Fannin County, Texas -- In April 1898 the US Congress declared war on Spain. The sinking of the battleship Maine in Havanna had set off the War. President William McKinley issued a call for volunteers and the Texas Volunteer Guard was nationalized and mustered into service in May 1898 in Austin.

Company M of the First Texas Volunteer Infantry was called the Fannin Guards. More than 100 Fannin County young men left Bonham from the Texas &Pacific
Depot on a spring morning while the Bonham Band with three of Bailey Inglish’s grandsons, Charlie, George and Percy Inglish played “The Girl I Left Behind.”
Imagine the scene at the Depot as parents, grandparents, girlfriends and friends gathered to witness the send-off.

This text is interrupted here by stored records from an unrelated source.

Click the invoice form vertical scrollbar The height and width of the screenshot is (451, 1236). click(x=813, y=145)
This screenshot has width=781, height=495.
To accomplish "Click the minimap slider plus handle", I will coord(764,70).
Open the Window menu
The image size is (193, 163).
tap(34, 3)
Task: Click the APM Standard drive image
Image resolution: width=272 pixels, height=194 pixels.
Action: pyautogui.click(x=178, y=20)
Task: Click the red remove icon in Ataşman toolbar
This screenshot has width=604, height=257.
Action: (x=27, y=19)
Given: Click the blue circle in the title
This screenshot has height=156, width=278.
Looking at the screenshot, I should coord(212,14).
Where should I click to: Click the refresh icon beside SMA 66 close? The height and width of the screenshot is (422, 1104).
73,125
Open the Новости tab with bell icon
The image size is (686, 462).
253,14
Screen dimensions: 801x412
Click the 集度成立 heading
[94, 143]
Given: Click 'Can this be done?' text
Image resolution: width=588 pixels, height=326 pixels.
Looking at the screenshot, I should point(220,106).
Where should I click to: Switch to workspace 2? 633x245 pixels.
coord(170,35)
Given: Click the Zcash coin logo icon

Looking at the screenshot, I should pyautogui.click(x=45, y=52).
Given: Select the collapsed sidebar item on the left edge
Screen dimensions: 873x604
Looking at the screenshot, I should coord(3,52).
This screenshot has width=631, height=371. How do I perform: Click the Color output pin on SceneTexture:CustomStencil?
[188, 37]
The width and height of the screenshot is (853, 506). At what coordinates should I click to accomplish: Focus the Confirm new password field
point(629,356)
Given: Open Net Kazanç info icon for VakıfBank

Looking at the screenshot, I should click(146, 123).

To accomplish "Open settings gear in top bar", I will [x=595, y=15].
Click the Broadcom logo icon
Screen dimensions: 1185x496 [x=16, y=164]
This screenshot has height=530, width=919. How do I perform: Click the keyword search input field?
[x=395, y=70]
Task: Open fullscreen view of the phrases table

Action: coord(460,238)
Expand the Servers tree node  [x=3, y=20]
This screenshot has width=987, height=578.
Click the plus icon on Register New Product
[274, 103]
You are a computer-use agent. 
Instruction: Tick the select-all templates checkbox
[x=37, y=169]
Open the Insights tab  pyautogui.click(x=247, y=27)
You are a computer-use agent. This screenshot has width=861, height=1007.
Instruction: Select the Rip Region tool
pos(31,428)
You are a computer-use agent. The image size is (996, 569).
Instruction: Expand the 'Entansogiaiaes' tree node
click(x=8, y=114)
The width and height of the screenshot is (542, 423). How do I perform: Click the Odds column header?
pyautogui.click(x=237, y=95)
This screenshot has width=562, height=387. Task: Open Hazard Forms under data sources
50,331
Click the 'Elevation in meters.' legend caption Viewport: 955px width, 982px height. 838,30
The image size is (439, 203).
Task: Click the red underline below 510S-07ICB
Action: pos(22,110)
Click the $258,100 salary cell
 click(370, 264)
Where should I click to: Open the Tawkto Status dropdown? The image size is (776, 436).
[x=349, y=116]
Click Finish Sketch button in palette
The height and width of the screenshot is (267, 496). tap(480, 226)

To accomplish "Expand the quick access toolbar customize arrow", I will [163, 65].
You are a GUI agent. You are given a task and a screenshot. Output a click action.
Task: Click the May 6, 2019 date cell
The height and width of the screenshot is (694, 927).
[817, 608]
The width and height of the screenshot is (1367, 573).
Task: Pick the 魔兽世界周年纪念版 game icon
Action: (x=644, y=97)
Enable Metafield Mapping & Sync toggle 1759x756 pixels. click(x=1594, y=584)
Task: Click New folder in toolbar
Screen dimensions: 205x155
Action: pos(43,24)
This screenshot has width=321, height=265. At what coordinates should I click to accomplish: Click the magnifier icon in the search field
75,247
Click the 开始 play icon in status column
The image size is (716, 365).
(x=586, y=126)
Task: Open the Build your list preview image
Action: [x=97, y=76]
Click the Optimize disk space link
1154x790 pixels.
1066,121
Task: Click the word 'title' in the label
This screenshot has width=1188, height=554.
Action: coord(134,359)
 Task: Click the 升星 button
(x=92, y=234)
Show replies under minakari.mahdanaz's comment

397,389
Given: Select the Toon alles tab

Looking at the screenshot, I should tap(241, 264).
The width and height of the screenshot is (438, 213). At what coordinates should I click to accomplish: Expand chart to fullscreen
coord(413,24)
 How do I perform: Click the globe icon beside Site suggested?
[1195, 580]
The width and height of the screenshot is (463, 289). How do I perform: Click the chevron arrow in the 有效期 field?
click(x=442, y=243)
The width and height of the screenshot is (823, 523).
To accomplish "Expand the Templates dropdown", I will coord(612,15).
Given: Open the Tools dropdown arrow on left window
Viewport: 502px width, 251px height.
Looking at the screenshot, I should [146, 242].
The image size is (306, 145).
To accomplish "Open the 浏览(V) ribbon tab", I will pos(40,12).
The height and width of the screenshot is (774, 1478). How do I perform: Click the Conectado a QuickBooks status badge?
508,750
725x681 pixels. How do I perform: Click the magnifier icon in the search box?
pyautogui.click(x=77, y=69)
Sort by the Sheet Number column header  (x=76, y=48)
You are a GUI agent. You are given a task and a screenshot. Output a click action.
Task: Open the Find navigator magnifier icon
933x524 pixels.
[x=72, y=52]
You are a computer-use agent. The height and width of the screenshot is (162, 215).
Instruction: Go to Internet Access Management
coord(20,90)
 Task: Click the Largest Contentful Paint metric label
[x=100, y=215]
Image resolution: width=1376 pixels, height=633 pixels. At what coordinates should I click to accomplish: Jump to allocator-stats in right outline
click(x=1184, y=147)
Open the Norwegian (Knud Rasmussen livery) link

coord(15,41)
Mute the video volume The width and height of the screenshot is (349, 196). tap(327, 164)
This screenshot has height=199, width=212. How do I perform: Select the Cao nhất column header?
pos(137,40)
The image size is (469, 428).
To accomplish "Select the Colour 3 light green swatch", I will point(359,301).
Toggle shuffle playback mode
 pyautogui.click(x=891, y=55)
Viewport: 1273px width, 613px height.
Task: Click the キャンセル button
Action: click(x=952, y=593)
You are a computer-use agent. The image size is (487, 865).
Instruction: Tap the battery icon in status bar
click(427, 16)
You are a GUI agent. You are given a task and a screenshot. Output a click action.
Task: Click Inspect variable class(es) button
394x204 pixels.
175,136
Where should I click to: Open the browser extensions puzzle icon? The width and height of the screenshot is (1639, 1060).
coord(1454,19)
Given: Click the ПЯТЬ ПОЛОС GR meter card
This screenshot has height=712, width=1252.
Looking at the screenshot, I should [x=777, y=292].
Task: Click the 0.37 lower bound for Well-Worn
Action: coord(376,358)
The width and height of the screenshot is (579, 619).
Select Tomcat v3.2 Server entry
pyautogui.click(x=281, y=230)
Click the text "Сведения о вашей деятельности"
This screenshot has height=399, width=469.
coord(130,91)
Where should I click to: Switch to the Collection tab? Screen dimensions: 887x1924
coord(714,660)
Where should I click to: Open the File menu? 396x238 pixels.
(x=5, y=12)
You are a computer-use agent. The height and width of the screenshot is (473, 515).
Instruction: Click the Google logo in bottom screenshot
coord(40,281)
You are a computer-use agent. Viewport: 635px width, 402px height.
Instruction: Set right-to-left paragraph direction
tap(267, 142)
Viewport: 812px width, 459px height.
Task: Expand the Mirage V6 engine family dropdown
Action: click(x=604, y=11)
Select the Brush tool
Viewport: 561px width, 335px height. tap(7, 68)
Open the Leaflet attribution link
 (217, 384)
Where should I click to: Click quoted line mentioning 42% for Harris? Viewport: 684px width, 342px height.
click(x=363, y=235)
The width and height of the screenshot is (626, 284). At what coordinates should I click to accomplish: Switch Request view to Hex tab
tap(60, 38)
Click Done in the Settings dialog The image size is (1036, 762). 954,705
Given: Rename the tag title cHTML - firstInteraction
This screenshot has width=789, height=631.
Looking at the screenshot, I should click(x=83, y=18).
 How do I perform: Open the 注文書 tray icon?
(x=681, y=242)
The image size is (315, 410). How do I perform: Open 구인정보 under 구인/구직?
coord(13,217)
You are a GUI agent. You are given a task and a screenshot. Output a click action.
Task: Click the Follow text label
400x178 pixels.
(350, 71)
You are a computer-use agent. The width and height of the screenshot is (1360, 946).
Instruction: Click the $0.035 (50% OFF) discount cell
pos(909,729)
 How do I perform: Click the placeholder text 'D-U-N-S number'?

The Fannin Guard traveled to Mobile Alabama and then to Florida where it remained until August 8. An armistice to end the fighting was signed less than a week after its arrival. The soldiers were sent to Cuba as part of an occupation force.
The soldiers returned home in 1899. At least one of the Fannin soldiers died along the way of dysentery. Another
contracted malaria and died shortly after returning home. But most made it home and lived full lives.
Over 40 are buried in Fannin County, with most in Willow Wild but others throughout the County.

Sam Howard owned Bonham Wholesale Grocery. He commissioned a memorial to the Fannin County men who were in the Spanish-American War and had it placed on the building in 1898. You can see the memorial in white on the right side of the building.

He mailed a photo of the memorial to Admiral George Dewey who wrote back and called it a “splendid testimonial.”

Bonham Wholesale Grocery burned. In 1976 the memorial was moved to the Courthouse lawn. Today it sits on the northwest corner of the Courthouse lawn.